Saturday, March 12, 2016

My Trans Embodiment

I'm thinking of my enby embodiment. I've been taking Testosterone for nearly 8 months.

I feel like I've been living with a cold for this entire time as my voice drops in fits and starts. I feel youthful embarrassment when my voice cracks, or fails to make any sound at all.

I'm starting to feel the changes to my hips and stomach as my fat redistributes itself. I have a jacket that now fits around my hips and shirts made so tight that the "belly button" never stays buttoned.

I see and feel the changes in my skin as it erupts in acne. Sometimes it erupts in places where it didn't erupt the first time I went through puberty. 

My joints started aching as parts of my body that can still grow rub elbows with parts that finished growing decades ago.

My muscles are yearning, though I'm not quite sure what they want.

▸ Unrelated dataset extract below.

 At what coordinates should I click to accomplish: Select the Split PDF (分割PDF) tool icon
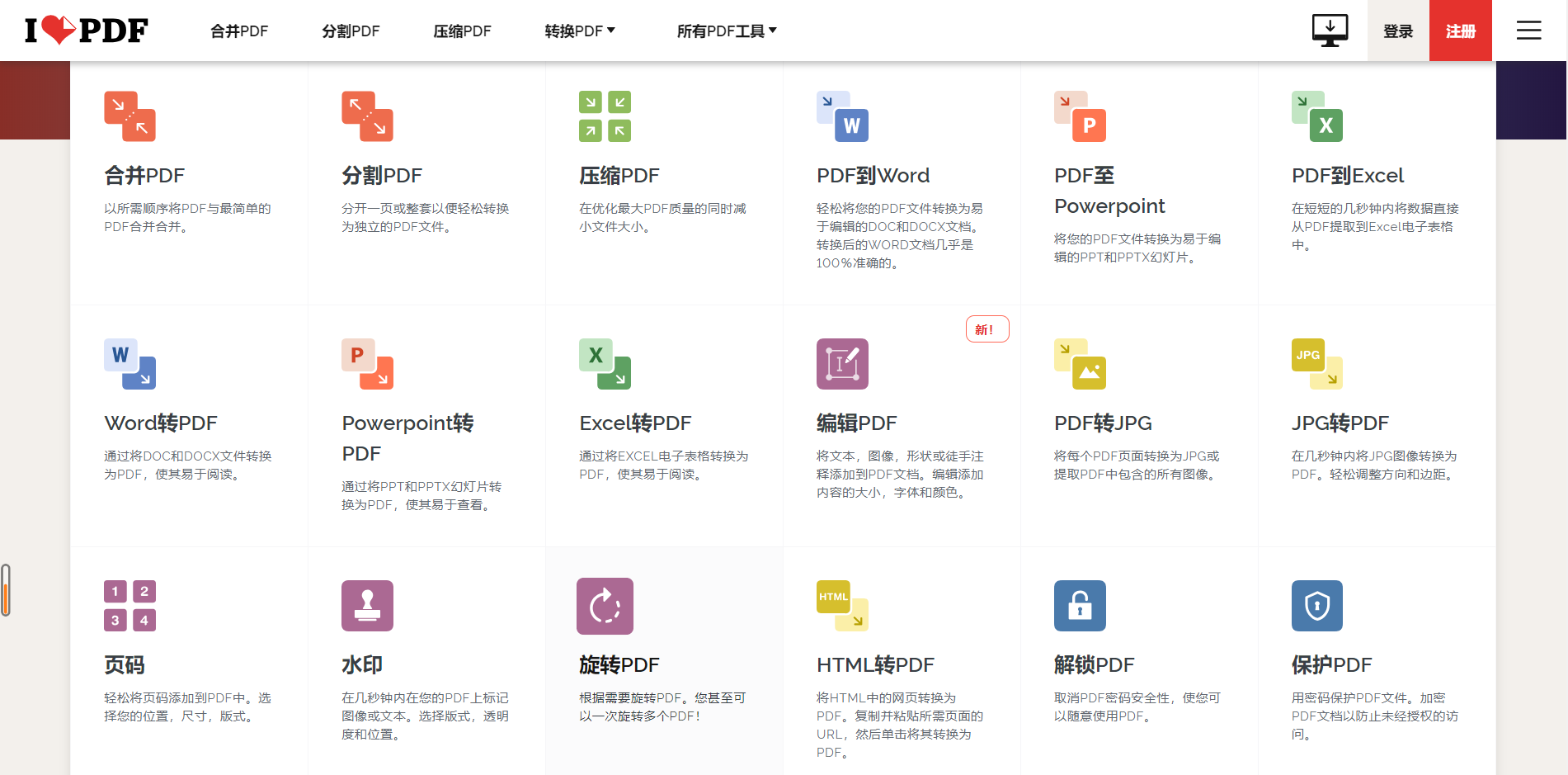tap(367, 116)
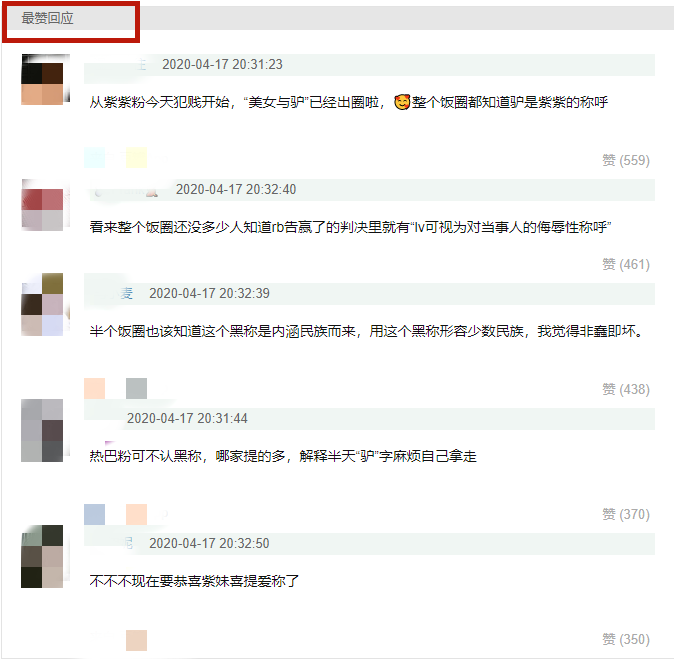This screenshot has height=664, width=674.
Task: Click the 赞 (370) like link
Action: [626, 514]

They have gotten bigger. I think they've been working out without me, stealing away in the deepest part of night to pump iron while I sleep. 

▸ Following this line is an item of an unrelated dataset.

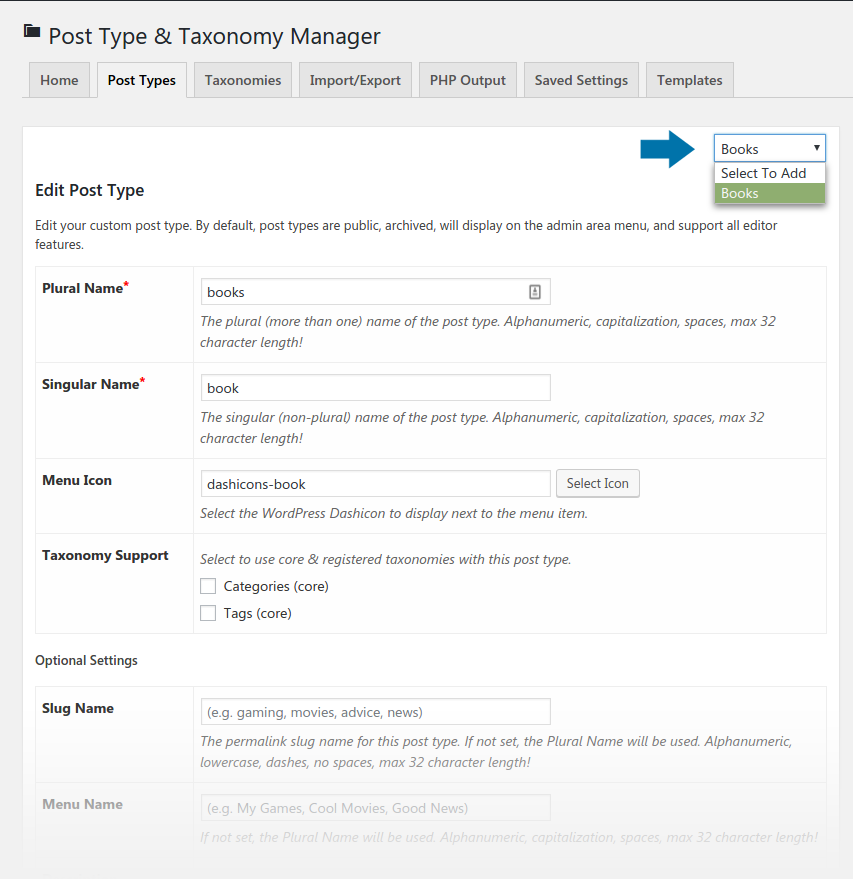Image resolution: width=853 pixels, height=879 pixels.
Task: Click the Slug Name input box
Action: tap(375, 712)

I feel with my whole body that it has now grown into a place where my previous knowledge of my body is not enough to take care of it. My body has changed enough that it feels like I moved and I have to figure the quirks of the new layout that is now my home. 

A quiet part of me nags that I am not trans enough,  that if I was truly trans,  I would know what to do. 

Shut up,  Quiet Part! You don't know shit about this. 

1 comment:

  1. I will join you in letting your Quiet Part know that you are trans enough. And it's not because you take T, or are considering this surgery or that one. That's not what makes people trans. It's that place in your head that can't stay quiet about the differences between how other people see you and how you feel from the inside out. It's that voice that won't stay quiet about gender and identity and where you fit into it all.

    And, to the physical things... it's weird at this point in our lives to have this much change going on from the inside out, physically. I find it kind of astonishing how much my body, face, and sense of embodiment have changed and this surprise comes even though I thought about it a long time before doing anything. The way we each react to T is so individual, you can't predict what will happen when, and how it will work in your body. It's definitely a journey of discovery.